= Task data =
◇ ◇ ◇ ◇

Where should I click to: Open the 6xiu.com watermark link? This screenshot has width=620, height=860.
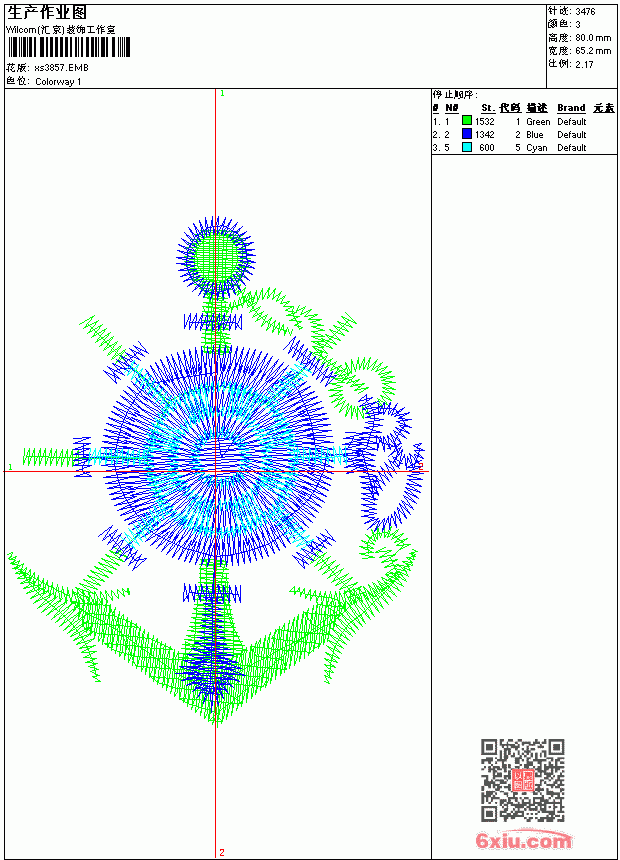[523, 840]
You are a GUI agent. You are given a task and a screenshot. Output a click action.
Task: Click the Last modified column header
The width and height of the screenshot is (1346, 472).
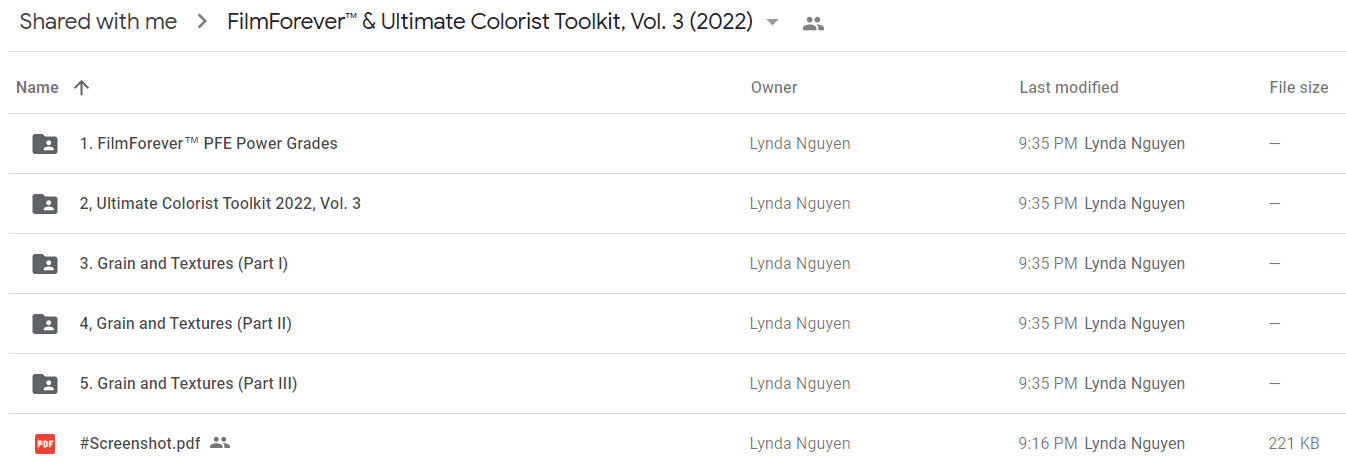pos(1069,88)
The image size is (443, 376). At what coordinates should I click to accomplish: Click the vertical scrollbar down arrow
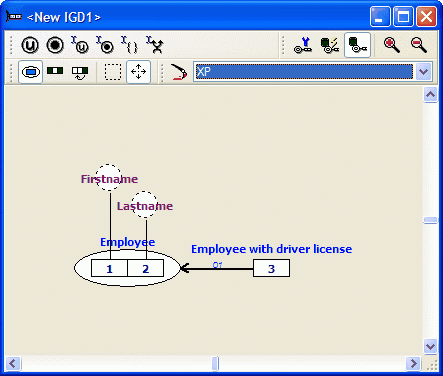pyautogui.click(x=430, y=346)
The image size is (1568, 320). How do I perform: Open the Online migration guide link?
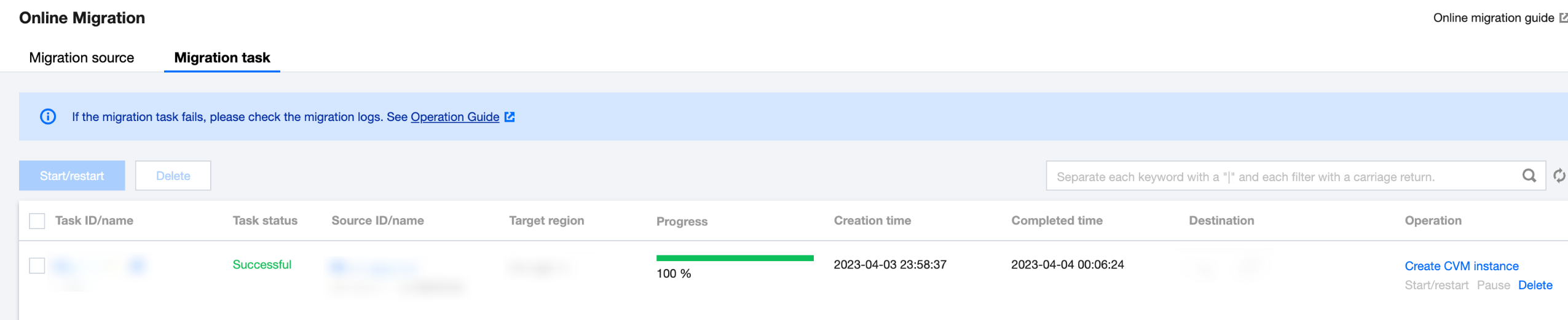click(1493, 18)
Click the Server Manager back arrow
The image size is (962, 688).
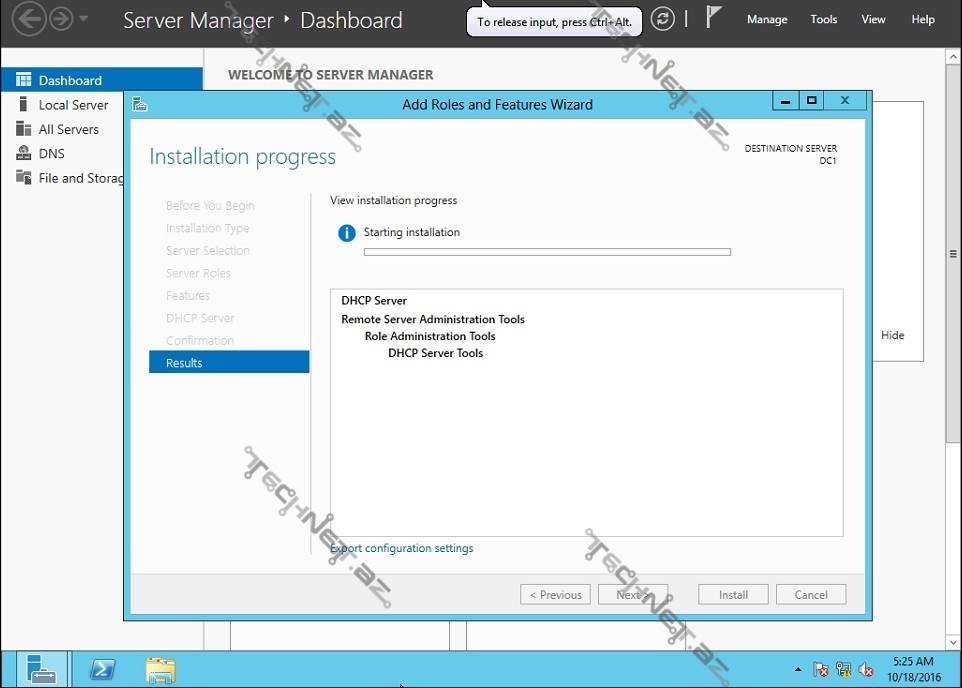tap(29, 19)
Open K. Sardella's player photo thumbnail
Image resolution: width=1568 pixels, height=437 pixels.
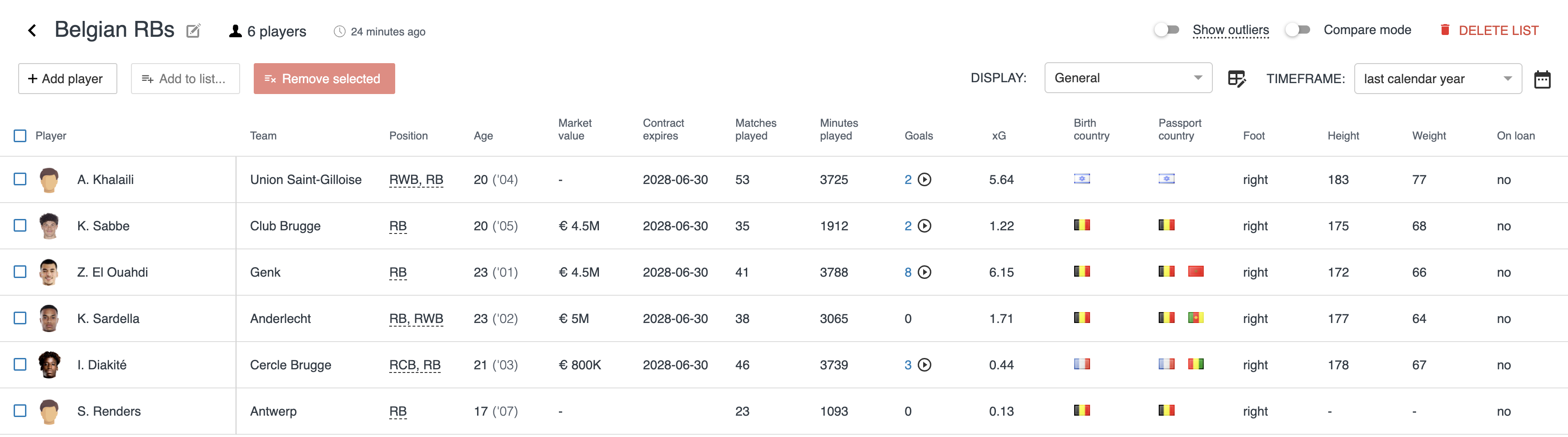point(49,318)
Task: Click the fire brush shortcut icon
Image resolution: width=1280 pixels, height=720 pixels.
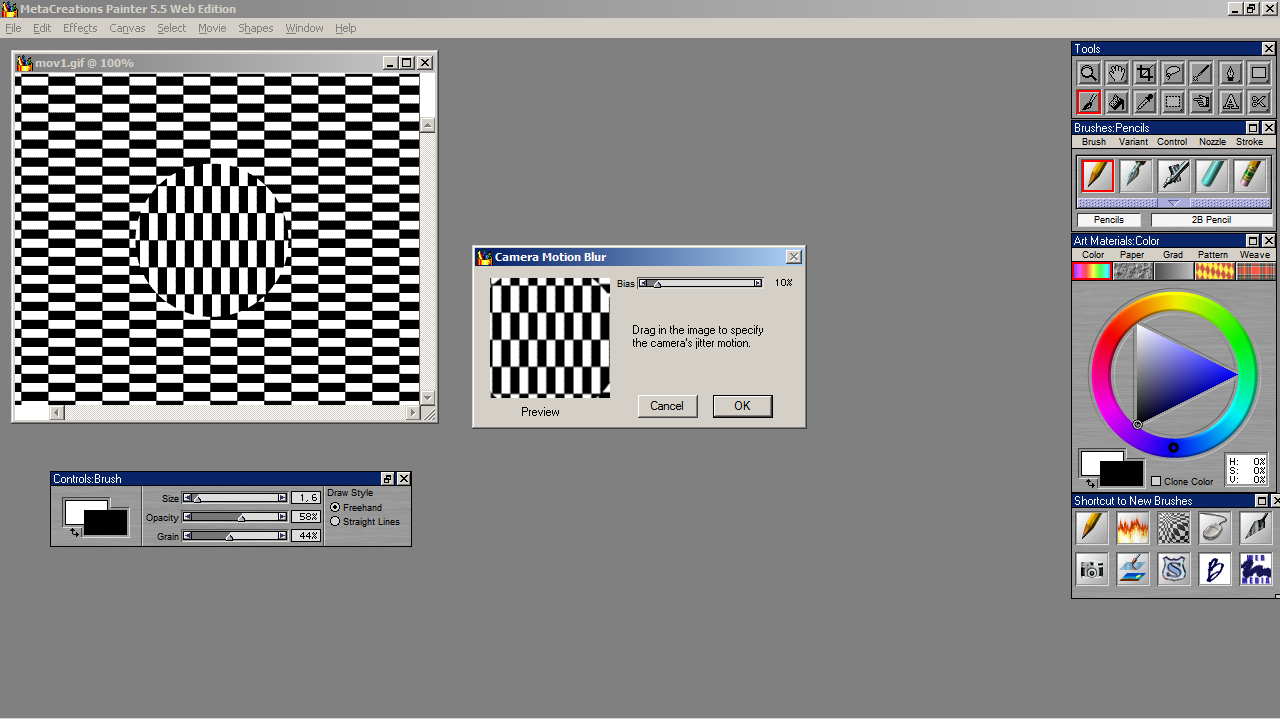Action: [1133, 528]
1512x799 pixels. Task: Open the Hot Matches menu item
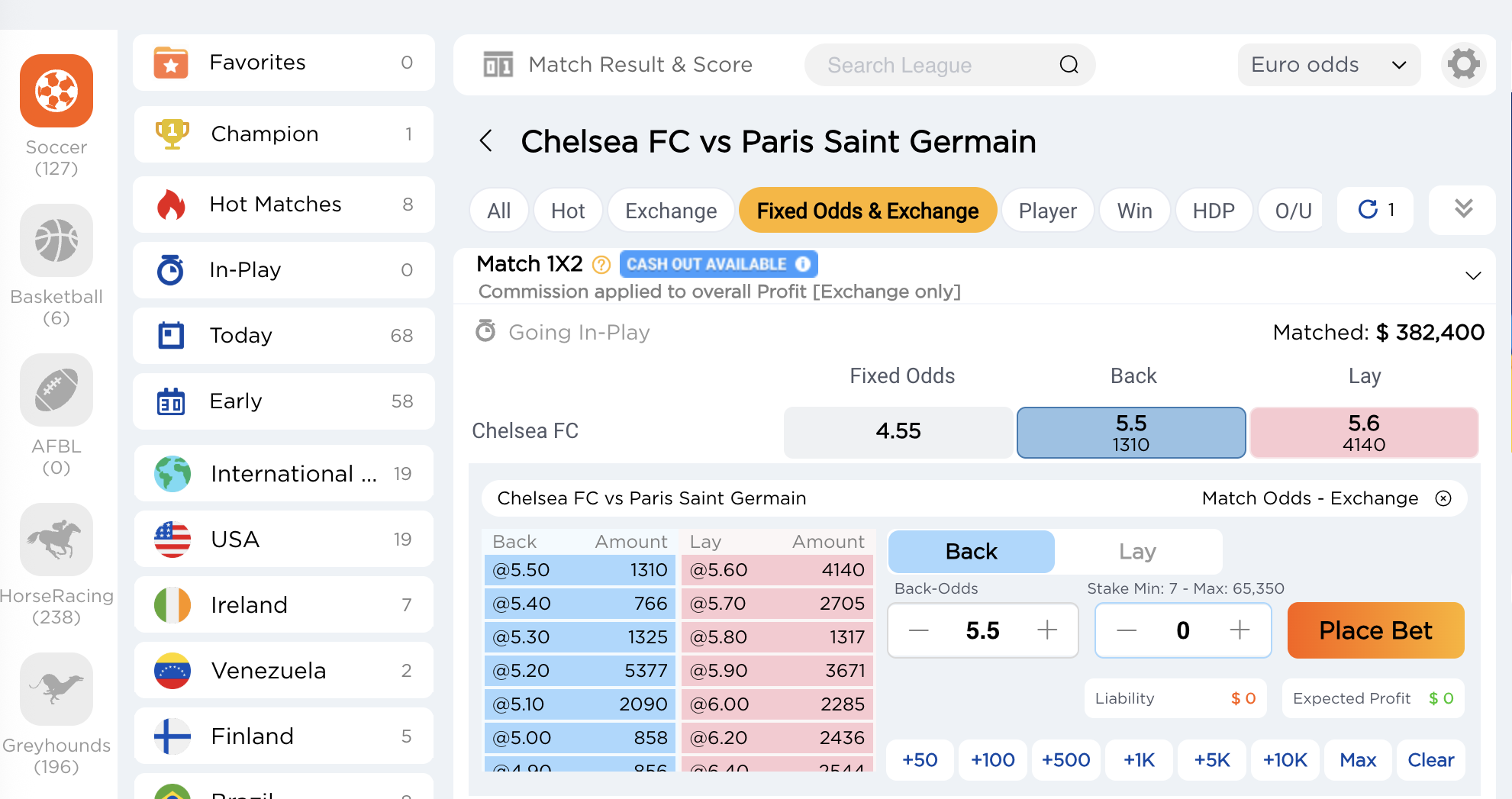point(284,205)
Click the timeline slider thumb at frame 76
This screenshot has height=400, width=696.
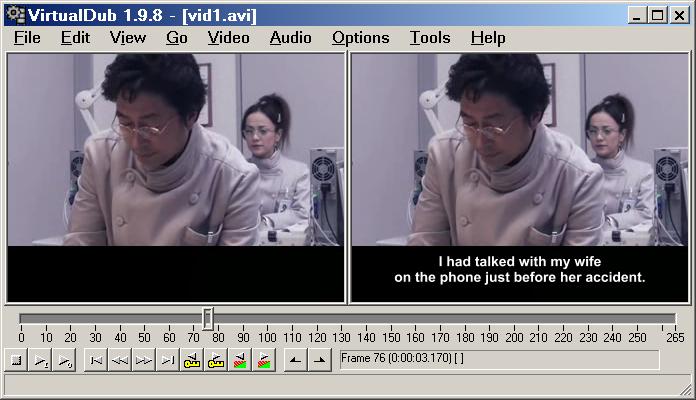[208, 319]
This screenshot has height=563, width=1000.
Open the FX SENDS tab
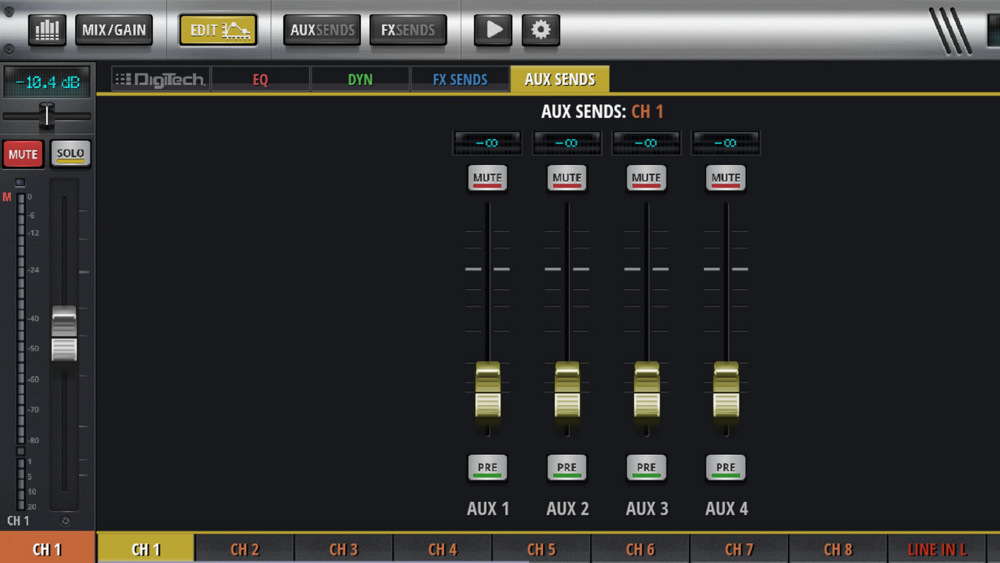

◇ ◇ ◇ ◇

= Required work =
Copy nothing but the lines from the one containing "The width and" through the last line of the listing above, transcribed exactly and with no pictures.

= The completed task =
The width and height of the screenshot is (1346, 472).
pos(1069,88)
The image size is (443, 376). At what coordinates should I click to accomplish: Click the vertical scrollbar down arrow
pyautogui.click(x=430, y=346)
The image size is (1568, 320). How do I perform: Open the Online migration guide link?
click(1493, 18)
Click the Server Manager back arrow
The image size is (962, 688).
tap(29, 19)
Open K. Sardella's player photo thumbnail
Image resolution: width=1568 pixels, height=437 pixels.
point(49,318)
Task: Click the fire brush shortcut icon
Image resolution: width=1280 pixels, height=720 pixels.
Action: [1133, 528]
1512x799 pixels. Task: Open the Hot Matches menu item
point(284,205)
Click the timeline slider thumb at frame 76
This screenshot has height=400, width=696.
[208, 319]
This screenshot has height=563, width=1000.
Open the FX SENDS tab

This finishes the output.